----- Data provided

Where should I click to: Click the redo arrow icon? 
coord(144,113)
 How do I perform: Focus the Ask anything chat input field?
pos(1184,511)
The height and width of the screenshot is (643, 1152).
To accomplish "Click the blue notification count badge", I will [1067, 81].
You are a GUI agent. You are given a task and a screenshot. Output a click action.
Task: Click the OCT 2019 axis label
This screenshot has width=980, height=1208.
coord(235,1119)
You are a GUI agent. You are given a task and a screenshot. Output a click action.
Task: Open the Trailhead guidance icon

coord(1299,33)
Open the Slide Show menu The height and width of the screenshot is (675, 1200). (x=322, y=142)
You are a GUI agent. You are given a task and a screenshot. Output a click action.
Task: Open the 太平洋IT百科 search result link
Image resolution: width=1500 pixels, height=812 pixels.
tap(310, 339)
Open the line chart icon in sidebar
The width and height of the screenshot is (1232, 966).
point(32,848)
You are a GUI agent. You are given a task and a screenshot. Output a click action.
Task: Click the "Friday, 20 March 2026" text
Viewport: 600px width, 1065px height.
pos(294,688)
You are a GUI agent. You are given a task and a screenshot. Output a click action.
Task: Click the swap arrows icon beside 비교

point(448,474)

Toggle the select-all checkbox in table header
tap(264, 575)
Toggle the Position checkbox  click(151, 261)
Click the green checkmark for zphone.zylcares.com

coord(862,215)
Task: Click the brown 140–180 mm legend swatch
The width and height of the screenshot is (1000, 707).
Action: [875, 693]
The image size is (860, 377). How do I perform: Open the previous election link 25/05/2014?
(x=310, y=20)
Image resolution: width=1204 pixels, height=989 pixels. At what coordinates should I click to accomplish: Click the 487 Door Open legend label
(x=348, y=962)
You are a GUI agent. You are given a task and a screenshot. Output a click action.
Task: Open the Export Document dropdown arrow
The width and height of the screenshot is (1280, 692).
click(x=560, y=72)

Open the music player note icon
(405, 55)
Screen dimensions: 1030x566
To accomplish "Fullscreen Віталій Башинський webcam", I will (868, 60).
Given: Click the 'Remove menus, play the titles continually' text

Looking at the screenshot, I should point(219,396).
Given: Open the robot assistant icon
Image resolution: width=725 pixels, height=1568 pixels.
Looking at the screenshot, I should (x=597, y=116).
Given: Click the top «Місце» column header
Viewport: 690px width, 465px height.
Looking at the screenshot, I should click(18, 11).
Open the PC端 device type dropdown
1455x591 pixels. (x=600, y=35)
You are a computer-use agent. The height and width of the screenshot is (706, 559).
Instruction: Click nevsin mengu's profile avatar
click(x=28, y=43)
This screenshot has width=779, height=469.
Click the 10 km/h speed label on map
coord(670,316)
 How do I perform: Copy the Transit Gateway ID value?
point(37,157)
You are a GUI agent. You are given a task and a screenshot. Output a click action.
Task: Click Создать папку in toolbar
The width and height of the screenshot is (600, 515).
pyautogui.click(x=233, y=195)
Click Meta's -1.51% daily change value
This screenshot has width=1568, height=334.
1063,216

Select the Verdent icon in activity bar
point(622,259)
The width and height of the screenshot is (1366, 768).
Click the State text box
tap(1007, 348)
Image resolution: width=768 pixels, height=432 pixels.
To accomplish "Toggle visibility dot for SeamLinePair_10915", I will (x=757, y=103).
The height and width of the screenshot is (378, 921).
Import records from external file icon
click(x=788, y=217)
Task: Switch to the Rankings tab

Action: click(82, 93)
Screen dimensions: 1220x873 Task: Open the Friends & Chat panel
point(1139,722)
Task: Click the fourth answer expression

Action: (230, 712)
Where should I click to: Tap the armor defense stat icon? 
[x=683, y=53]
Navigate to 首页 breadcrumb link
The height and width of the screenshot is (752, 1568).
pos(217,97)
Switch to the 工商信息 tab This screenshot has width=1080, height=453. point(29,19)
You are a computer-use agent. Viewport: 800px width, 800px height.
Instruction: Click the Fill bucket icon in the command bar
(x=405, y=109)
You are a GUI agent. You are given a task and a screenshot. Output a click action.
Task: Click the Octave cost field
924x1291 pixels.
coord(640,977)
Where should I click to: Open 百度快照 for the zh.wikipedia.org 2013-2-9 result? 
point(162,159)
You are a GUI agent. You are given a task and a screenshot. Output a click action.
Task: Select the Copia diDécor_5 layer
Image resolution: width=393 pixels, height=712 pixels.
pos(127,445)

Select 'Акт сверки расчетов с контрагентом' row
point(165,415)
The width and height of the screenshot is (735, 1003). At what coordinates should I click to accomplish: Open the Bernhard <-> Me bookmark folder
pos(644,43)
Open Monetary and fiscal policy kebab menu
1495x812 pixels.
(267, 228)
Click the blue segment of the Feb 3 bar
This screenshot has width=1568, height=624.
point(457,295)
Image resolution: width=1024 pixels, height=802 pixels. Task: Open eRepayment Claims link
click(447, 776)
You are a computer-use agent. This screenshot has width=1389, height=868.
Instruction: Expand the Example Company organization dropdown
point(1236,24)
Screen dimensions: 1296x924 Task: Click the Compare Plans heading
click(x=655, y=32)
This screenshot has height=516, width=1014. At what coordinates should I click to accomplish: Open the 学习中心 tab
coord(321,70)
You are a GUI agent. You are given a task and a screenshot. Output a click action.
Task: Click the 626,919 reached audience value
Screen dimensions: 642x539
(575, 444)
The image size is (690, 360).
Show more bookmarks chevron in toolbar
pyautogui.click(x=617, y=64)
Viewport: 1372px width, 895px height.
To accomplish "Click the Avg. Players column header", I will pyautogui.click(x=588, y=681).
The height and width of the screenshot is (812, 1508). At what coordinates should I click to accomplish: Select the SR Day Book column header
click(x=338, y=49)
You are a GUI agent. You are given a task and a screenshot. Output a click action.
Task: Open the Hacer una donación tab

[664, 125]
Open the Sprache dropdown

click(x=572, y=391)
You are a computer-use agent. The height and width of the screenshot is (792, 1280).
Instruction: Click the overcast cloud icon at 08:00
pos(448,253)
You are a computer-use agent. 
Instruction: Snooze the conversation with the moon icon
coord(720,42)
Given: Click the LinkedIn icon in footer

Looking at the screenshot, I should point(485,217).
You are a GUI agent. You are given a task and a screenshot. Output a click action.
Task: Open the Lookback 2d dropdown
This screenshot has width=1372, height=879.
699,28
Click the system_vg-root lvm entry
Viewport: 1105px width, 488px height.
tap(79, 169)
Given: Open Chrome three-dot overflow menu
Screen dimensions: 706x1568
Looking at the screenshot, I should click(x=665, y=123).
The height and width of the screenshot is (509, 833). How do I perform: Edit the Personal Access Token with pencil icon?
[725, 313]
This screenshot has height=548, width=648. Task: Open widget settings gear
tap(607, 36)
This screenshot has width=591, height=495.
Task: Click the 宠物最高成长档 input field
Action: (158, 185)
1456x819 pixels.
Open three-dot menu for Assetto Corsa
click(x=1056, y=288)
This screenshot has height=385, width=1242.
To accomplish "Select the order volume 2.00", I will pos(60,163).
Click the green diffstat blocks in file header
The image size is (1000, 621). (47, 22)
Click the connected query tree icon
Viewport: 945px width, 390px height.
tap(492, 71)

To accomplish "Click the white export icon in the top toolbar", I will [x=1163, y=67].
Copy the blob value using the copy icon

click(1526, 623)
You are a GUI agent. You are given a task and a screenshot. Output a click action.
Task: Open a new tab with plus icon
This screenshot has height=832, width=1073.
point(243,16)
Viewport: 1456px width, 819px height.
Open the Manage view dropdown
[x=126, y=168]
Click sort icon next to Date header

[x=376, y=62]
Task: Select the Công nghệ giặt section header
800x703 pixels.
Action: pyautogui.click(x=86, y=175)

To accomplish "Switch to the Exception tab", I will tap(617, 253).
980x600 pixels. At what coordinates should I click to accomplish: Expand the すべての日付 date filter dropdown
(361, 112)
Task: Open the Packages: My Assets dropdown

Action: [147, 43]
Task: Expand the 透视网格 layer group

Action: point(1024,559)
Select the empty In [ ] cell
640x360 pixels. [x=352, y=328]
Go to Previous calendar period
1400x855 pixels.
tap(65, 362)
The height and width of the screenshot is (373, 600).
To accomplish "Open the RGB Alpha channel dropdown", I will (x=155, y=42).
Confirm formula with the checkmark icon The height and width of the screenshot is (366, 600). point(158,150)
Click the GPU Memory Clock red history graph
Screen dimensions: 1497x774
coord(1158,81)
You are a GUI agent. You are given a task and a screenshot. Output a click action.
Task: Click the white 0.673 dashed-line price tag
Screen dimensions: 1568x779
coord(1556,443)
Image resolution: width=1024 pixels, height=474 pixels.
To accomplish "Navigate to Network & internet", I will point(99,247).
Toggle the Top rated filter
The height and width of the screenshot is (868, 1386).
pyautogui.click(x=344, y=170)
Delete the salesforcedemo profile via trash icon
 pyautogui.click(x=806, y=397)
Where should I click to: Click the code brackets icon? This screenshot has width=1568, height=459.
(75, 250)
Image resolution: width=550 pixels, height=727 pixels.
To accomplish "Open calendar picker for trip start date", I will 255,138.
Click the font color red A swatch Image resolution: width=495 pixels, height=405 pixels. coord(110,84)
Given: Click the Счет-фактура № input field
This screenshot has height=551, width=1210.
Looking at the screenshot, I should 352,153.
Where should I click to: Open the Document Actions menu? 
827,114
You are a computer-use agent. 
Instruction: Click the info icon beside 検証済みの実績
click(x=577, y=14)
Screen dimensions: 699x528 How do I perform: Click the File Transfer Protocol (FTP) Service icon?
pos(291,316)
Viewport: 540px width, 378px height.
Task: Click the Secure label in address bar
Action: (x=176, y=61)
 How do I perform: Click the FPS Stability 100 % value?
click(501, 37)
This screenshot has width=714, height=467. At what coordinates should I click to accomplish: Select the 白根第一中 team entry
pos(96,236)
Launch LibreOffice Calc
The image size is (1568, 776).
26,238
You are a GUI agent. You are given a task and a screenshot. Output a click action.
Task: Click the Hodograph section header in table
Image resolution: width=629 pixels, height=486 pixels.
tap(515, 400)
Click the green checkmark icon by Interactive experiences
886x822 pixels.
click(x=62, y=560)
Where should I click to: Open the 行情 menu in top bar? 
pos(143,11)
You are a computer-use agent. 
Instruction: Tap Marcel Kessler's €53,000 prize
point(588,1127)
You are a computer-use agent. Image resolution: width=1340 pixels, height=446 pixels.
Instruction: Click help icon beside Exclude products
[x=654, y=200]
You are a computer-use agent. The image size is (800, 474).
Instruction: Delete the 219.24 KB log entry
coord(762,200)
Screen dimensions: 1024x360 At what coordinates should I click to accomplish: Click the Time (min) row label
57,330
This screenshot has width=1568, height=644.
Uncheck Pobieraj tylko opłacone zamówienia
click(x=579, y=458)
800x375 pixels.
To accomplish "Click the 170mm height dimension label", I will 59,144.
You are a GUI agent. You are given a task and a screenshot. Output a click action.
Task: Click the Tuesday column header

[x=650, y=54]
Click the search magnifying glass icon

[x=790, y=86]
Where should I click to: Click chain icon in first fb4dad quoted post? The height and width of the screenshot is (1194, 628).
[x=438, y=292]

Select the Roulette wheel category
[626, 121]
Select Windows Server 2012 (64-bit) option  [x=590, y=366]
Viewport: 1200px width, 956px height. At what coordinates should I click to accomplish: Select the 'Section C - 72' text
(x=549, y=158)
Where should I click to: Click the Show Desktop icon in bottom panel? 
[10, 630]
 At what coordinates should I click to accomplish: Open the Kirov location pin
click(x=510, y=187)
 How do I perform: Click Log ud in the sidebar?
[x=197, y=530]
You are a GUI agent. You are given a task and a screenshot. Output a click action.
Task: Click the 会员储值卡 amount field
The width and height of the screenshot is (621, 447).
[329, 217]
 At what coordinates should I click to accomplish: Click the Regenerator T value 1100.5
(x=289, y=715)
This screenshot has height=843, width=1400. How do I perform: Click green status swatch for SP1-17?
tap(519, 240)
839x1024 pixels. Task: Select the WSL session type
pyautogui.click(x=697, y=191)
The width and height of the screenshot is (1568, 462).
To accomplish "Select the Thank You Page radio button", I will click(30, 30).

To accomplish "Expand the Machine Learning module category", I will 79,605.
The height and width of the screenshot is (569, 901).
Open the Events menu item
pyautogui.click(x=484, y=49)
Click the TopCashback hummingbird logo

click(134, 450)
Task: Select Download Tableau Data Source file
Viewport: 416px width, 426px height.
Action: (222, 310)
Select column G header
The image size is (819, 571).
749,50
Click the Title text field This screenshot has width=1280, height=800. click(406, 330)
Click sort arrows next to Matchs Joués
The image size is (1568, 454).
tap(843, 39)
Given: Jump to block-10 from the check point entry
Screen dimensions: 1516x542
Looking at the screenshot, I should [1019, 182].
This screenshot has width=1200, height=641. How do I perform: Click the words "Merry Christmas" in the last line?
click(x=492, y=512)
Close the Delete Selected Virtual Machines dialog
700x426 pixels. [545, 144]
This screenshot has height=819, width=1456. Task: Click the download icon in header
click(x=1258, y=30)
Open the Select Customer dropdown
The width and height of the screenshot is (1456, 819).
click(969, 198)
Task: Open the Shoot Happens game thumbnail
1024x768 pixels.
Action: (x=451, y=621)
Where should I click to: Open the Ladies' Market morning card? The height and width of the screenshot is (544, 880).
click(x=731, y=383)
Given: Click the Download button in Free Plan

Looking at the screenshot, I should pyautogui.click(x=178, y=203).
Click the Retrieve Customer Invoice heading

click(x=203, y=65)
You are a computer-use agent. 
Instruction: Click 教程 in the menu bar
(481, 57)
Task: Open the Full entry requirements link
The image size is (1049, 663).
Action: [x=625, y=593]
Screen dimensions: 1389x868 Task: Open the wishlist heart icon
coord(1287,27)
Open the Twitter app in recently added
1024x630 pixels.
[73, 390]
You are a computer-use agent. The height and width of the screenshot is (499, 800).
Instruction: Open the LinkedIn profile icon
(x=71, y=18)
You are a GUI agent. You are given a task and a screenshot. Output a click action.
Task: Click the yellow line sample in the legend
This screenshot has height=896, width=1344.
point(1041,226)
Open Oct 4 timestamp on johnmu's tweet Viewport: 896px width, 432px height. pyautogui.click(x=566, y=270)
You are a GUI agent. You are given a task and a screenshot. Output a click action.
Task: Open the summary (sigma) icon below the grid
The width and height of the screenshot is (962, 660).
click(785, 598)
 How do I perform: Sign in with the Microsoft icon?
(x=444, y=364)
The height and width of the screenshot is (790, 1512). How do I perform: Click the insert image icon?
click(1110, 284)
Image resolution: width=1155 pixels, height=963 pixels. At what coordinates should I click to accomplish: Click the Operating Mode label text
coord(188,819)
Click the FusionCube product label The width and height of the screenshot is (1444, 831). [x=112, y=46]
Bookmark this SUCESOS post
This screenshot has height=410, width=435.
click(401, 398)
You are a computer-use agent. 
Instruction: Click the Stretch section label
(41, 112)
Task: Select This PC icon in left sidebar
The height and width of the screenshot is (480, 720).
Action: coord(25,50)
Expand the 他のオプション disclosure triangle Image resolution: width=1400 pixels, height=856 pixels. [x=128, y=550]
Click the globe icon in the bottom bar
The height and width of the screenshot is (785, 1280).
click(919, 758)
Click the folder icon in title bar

----------

→ **Written request**
Rewrite everything above from the line containing "will [x=1163, y=67]." down to the line containing "tap(65, 362)" as a numbered list, including both of those lines and leaving out blank lines.

→ **Solved problem**
1. To accomplish "Click the white export icon in the top toolbar", I will [x=1163, y=67].
2. Copy the blob value using the copy icon
3. click(1526, 623)
4. You are a GUI agent. You are given a task and a screenshot. Output a click action.
5. Task: Open a new tab with plus icon
6. This screenshot has height=832, width=1073.
7. point(243,16)
8. Viewport: 1456px width, 819px height.
9. Open the Manage view dropdown
10. [x=126, y=168]
11. Click sort icon next to Date header
12. [x=376, y=62]
13. Task: Select the Công nghệ giặt section header
14. 800x703 pixels.
15. Action: pyautogui.click(x=86, y=175)
16. To accomplish "Switch to the Exception tab", I will tap(617, 253).
17. 980x600 pixels. At what coordinates should I click to accomplish: Expand the すべての日付 date filter dropdown
18. (361, 112)
19. Task: Open the Packages: My Assets dropdown
20. Action: [147, 43]
21. Task: Expand the 透视网格 layer group
22. Action: point(1024,559)
23. Select the empty In [ ] cell
24. 640x360 pixels. [x=352, y=328]
25. Go to Previous calendar period
26. 1400x855 pixels.
27. tap(65, 362)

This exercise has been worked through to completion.